熱中症対策、企業人が社外に伝授… 「予防指導士」活躍中
夏本番が近づき、熱中症への警戒も強まってきた。産業界でも課題となっており、企業も従業員への対策が求められている。そんな中、城西(松山市、山本貢社長)の山本浩営業開発管理部長は予防や対処の知識を習得して他社にも熱中症対策を指導する。日本造船協力事業者団体連合会(東京都港区)も、業界を挙げて対策に取り組む。(編集委員・松木喬)
【城西・山本部長】顧客向け勉強会
城西の山本部長は四国4県に1人だけの「熱中症予防指導士」だ。同指導士は日本スポーツ健康科学学会が2017年に創設した独自の資格制度。職場での熱中症の予防について適切な助言ができる人材育成を目的としている。
同社はヘルメットや手袋、長靴などの安全用品を販売しており、主な顧客は建設会社。熱中症対策用品も扱っているが、「商品を売るだけでいいのか。正しい使用法や予防の情報を提供する必要があるのでは」(山本部長)と感じていた。
7、8年前、防塵マスクの仕入れ先である興研の斉藤雄司常務執行役員から熱中症予防指導士取得を勧められた。行政が主催する熱中症対策講習もあるが、座学が中心。熱中症予防指導士の講座では座学以外にも、運動して汗をかいた後の体の変化の観察もあった。17年に受講し、「習ったことが実証され、印象に残った」(山本部長)と振り返る。
リポートを提出して合格した山本部長は顧客に声をかけ、勉強会を始めた。

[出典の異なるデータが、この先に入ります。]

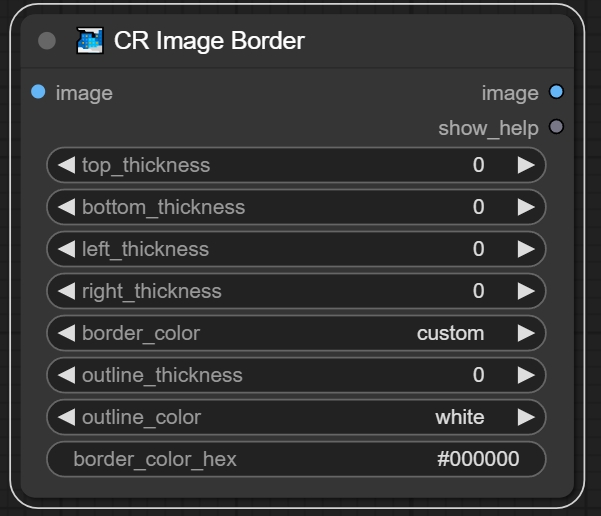Decrease left_thickness with left arrow

pyautogui.click(x=66, y=249)
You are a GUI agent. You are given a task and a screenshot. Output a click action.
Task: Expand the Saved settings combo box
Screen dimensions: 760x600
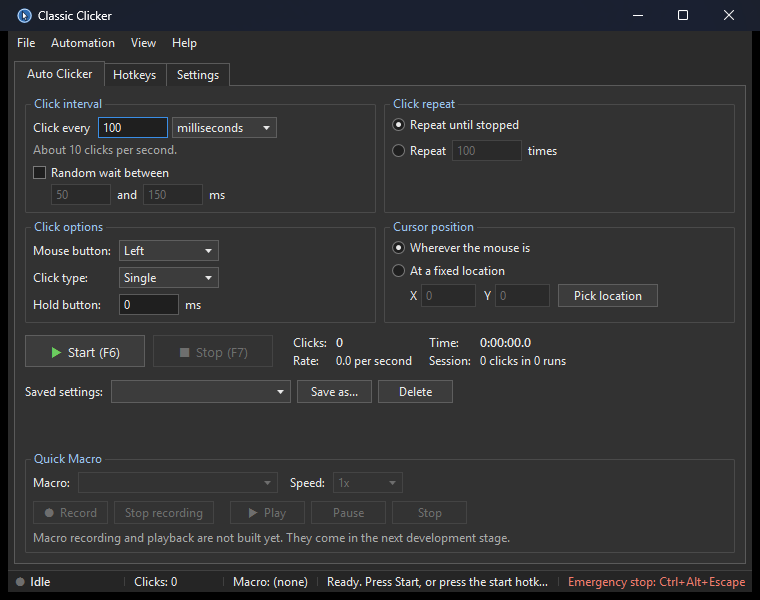[x=201, y=392]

自身で資料を作成し、顧客の従業員に基礎情報や対策、症状別の対処法を指導する。これまで開催した業種は建設や自動車整備、保険会社、農業関係とさまざまだ。
続けていると企業側からも依頼されるようになり、年15回ほど勉強会を開くようになった。地元テレビ局がその様子を放送するなど、地域でも注目されるようになった。また、同社の営業担当者が顧客に勉強会を提案したり、取引のなかった企業からも依頼されたりするようになった。

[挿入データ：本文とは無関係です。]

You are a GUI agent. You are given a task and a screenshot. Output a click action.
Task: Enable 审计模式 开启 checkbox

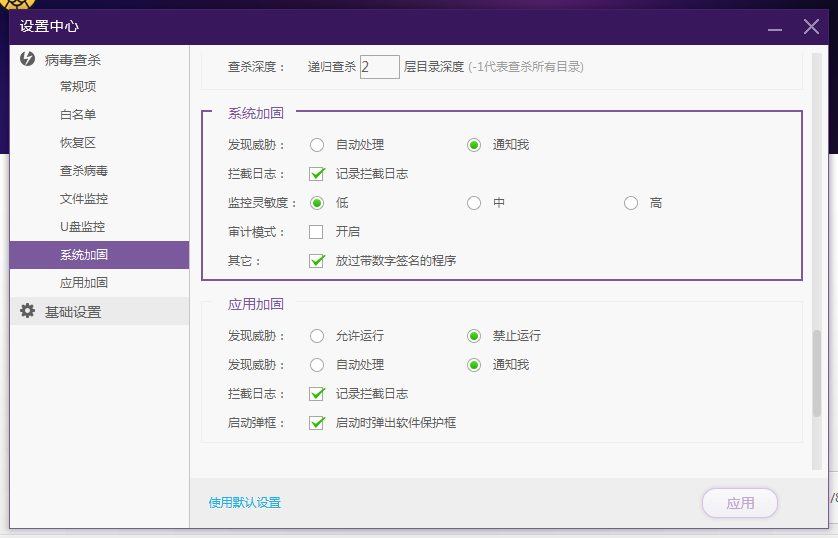click(x=316, y=232)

山本部長は「企業による社会貢献」と話すが、取引先との信頼関係が深まり、企業価値向上にもつながっている。
【日造協・小島統括本部長】印刷物で簡単確認
日本造船協力事業者団体連合会(日造協)の小島信樹統括本部長も熱中症予防指導士であり、“指導士の会”の会長も務める。
造船業界の作業者は熱中症リスクと背中合わせだ。造船所が海沿いにあるので湿度が高い上に、船内作業が多い。しかも、溶接や塗装のために保護具を装着するため、体内の水分を急激に失う。
ファンが付いた作業服はあるが、火気を扱う現場では引火の恐れがあって装着できない。また、冷気が流れるホースを体に巻き付ける製品もあるが、ホースが作業の邪魔になるため、熱中症対策に苦労している。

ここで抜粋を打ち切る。